WORK INSTRUCTIONS
State how many lines in the items below contain the string "point", giving only the number.

DATA EXCERPTS
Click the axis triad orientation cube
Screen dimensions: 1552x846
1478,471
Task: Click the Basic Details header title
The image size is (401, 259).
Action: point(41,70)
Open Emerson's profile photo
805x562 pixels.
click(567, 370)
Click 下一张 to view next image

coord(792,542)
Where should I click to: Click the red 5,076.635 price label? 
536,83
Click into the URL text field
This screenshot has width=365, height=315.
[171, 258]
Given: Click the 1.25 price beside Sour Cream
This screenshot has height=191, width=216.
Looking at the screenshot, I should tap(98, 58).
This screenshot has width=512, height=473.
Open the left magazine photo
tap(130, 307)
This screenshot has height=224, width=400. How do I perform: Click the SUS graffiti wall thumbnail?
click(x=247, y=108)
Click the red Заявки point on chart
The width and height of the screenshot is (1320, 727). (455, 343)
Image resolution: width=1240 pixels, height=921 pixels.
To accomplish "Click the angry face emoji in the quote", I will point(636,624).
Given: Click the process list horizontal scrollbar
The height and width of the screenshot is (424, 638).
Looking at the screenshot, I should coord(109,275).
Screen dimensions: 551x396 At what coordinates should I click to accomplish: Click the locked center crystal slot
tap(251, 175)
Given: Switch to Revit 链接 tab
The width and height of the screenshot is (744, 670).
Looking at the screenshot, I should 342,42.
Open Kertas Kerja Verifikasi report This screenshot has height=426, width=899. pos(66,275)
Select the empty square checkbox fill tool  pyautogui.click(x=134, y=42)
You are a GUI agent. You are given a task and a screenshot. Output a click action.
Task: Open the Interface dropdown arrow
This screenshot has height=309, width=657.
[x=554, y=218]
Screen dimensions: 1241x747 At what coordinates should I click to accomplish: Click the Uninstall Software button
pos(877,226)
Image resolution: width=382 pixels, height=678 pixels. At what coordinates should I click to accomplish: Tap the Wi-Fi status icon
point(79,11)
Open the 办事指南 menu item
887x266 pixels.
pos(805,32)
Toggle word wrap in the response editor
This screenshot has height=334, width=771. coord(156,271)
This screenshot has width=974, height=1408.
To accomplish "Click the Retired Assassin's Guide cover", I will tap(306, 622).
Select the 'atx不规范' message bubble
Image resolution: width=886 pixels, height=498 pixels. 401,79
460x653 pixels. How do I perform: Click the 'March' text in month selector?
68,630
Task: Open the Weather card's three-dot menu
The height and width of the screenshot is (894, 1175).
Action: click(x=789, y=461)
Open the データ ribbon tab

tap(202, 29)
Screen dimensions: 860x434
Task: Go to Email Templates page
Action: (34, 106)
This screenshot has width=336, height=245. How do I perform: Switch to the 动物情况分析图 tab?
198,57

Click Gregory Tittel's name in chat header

THE ANSWER
4